Grilled Chicken With Marsala Currant Cream Sauce
|Dry marsala wine||1 1⁄2 Cup (24 tbs), divided|
|Sliced shiitake mushroom caps||1 Cup (16 tbs)|
|Dried currants||1⁄4 Cup (4 tbs)|
|Fat-free chicken broth||4 1⁄4 Cup (68 tbs), divided|
|Thinly sliced leek||2 Cup (32 tbs)|
|Chopped shallots||1⁄2 Cup (8 tbs)|
|Evaporated skimmed milk||1⁄4 Cup (4 tbs)|
|Lemon juice||1⁄2 Teaspoon|
|Skinned boned chicken breast halves||24 Ounce (6 Breast Halves, 4 Ounce Each)|
|Vegetable cooking spray||1|
Combine 1/4 cup wine, mushrooms, and currants in a small saucepan; bring to a boil.
Reduce heat, and simmer, uncovered, 3 minutes.
Remove from heat, and set aside.
Heat 1/4 cup broth in a medium nonstick skillet over medium-high heat until hot.
Add leek and shallots, and saute 10 minutes.
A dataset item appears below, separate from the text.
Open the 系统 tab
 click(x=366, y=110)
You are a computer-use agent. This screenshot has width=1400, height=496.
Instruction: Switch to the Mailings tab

Add remaining wine and remaining broth; bring to a boil.
Reduce heat, and simmer, uncovered, 20 minutes.
Combine milk and cornstarch in a small bowl; stir until blended.
Add milk mixture and mushroom mixture to skillet; bring to a boil, and cook 1 minute, stirring constantly.
Remove from heat, and stir in lemon juice and salt; set aside, and keep warm.
Coat grill rack with cooking spray; place on grill over medium-hot coals (350° to 400°).
Place chicken on grill rack, and grill, covered, 6 minutes on each side or until chicken is done.
Spoon cream sauce over chicken.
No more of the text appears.